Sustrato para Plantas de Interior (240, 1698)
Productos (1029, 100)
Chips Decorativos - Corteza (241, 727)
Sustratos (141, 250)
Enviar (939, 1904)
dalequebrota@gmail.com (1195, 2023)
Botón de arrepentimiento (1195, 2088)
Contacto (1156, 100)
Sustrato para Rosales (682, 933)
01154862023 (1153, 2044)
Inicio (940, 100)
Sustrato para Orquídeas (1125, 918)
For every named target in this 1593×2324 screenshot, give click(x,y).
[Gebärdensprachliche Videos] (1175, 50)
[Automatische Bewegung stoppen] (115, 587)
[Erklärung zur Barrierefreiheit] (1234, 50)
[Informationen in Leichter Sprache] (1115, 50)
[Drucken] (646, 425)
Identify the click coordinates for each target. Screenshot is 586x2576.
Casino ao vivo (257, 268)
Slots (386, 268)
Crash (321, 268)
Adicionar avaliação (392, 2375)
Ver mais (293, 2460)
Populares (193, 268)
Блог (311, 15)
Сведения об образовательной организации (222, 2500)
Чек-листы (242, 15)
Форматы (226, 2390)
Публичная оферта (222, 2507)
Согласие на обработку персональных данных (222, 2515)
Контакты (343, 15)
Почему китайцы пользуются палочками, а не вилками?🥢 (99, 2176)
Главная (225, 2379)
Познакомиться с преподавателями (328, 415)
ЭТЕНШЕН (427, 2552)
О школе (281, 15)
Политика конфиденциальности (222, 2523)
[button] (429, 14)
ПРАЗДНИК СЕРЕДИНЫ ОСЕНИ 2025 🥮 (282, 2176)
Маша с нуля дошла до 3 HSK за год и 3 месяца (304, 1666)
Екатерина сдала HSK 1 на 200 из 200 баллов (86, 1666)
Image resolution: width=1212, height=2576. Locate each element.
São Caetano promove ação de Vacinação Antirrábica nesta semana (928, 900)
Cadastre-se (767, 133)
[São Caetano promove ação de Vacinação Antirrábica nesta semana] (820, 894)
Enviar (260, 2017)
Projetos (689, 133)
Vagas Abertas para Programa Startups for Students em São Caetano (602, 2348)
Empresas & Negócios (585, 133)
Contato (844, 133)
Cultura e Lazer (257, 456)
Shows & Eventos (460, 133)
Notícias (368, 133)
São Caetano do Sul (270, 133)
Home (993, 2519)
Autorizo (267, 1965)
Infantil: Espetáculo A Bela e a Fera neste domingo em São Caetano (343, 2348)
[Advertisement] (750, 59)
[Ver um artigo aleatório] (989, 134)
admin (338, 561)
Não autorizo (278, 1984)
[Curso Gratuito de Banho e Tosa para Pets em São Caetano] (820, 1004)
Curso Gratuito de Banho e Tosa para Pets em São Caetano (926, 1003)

━━━━━━

### DIRECTIONS
Could you say how many lines of the entries contain the string "Pets"? Only the number should be given.

### TASK OUTPUT
2